Published in final edited form as: Cell. 2023 Feb 21;186(5):957–974.e28. doi: 10.1016/j.cell.2023.01.011

Figure 6. Reactivation of endogenized retroviral elements in bat induced pluripotent stem cells.

Figure 6.

(A) Expression of indicated ERV elements in R. ferrumequinum bat embryonic fibroblasts (BEF) and iPS cells (BiPS), as determined by extracting the overlap between RNA-seq reads mapped to the R. ferrumequinum genome and known mapped ERV elements. Shown are the elements with the most evident differences (see Data Table S4A for a full list of expression data). All replicates (n = 3) per cell type are shown.

(B) RNA and Iso-seq sequencing tracks for an identified full-length retrovirus sequence, RFe-V-MD1, aligned to the R. ferrumequinum genome. The Iso-seq fragment represents a 6,088 bp-long transcript (ID: 39584940).

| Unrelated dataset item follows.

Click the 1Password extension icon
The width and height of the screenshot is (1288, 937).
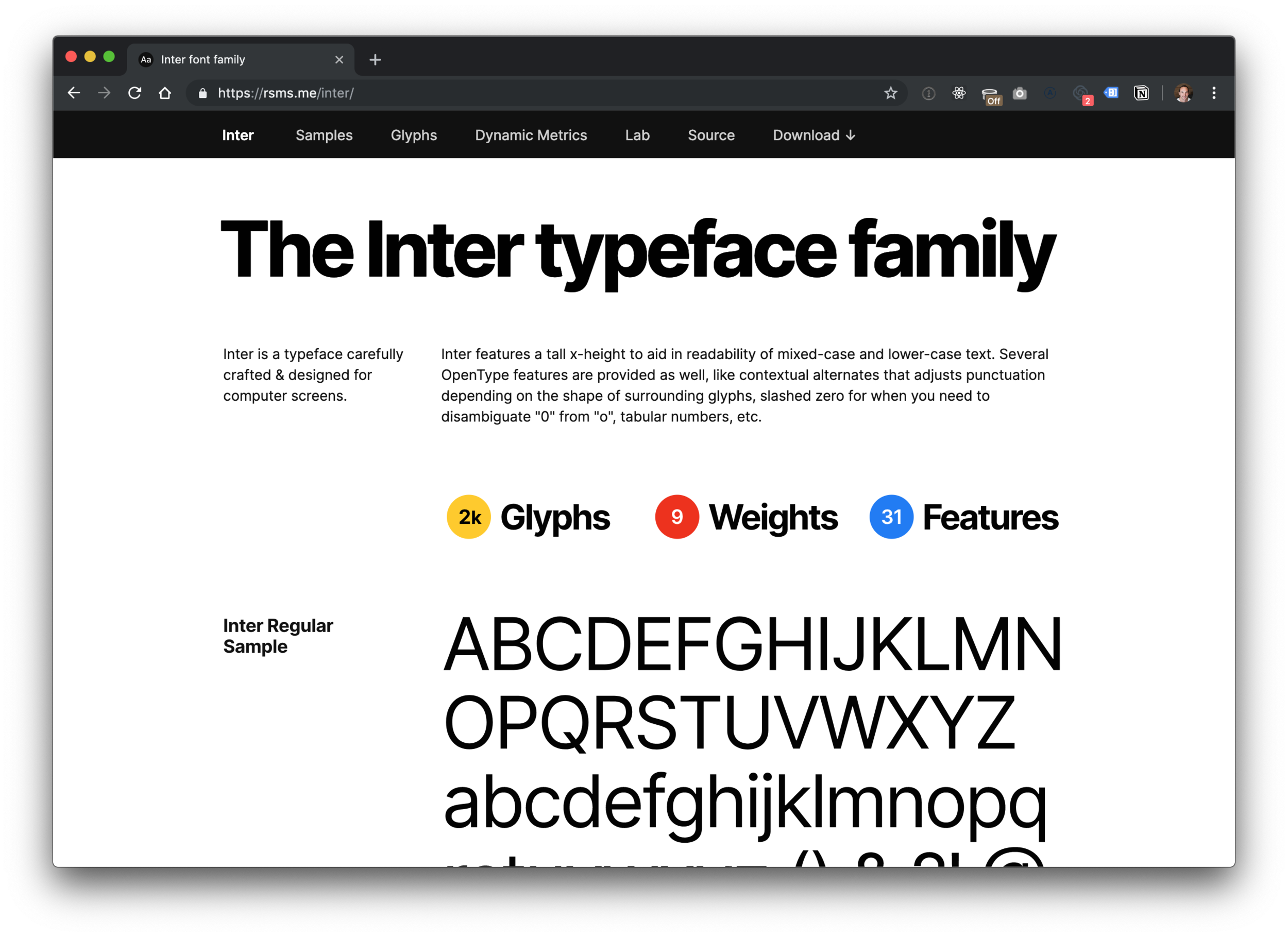(x=928, y=93)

(C) Western blotting of protein lysates from human 293FT (kidney tumor cells) and human embryonic stem cells (H9), mouse 3T3 (fibroblasts) and mouse embryonic stem cells (R1), and R. ferrumequinum bat induced pluripotent stem cells (BiPS) with the endogenous retrovirus (ERV)-specific HERV K Cap antibody.

(D) Immunofluorescence images of R. ferrumequinum (RFe) bat embryonic fibroblasts (BEFs) and iPS cells from (top) and M. myotis (MMy) bat uropatagium fibroblasts (BUF) and iPS cells (bottom) after detection of the endogenous retrovirus (ERV) HERV K Cap protein (green); DAPI (blue).

(E) Overview of transmission electron microscopy of R. ferrumequinum bat pluripotent stem cells. MV, vesicles filled with multimembrane structures; HV, other vesicle structures filled with homogenous content; Nu, Nucleus; A, autophagosome; M, mitochondria; P, phagosome.

(F) Higher magnification of electron microscopy images as in (E) showing the presence of aggregates that are morphologically compatible with the appearance of endogenous retrovirus-like particles.

See also Figure S3 and Table S4.